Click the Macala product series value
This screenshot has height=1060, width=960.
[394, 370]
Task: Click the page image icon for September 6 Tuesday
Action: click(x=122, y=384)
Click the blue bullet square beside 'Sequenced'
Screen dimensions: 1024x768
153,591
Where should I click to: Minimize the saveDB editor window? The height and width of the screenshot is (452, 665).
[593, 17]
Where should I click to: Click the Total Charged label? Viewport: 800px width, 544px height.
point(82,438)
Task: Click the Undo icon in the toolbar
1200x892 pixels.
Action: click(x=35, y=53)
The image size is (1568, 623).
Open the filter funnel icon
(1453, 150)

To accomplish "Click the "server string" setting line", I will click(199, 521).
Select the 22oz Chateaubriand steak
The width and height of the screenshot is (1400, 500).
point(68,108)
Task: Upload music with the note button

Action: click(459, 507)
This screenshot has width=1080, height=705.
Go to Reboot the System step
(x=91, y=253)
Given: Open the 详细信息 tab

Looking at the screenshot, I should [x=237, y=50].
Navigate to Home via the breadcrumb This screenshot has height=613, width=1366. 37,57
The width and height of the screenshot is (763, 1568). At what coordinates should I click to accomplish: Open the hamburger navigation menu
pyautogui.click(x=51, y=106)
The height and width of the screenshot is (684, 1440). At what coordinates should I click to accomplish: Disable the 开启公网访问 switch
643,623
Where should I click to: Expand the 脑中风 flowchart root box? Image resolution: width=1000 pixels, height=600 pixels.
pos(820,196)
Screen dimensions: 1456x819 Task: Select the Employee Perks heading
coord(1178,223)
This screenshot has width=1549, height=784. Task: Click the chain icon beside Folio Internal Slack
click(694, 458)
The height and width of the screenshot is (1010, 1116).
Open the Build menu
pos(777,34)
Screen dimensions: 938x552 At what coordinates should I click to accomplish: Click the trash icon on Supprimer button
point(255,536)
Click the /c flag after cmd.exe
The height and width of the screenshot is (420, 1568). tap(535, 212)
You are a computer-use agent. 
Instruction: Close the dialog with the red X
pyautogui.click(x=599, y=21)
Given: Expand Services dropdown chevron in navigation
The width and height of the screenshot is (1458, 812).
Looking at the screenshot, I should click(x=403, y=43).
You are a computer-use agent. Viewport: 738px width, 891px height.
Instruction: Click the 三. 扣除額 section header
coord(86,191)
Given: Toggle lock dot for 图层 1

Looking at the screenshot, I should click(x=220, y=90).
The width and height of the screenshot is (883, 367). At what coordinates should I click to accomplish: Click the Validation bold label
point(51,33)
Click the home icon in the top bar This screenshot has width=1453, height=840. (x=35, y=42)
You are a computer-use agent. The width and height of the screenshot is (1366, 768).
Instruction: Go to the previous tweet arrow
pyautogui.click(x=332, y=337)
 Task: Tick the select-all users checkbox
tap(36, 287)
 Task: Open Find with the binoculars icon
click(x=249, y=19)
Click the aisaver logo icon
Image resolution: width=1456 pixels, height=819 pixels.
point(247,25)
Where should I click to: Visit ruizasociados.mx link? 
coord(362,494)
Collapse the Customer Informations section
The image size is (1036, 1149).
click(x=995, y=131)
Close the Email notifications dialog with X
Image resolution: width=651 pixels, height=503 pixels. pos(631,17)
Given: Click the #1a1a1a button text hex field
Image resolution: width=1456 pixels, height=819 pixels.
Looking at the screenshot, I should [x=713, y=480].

---

Problem requirements:
Please return a copy of each line in the entries that has the string "computer".

Response area:
You are a computer-use agent. 
You are a computer-use agent. Viewport: 738px width, 891px height.
You are a computer-use agent. The width and height of the screenshot is (1366, 768).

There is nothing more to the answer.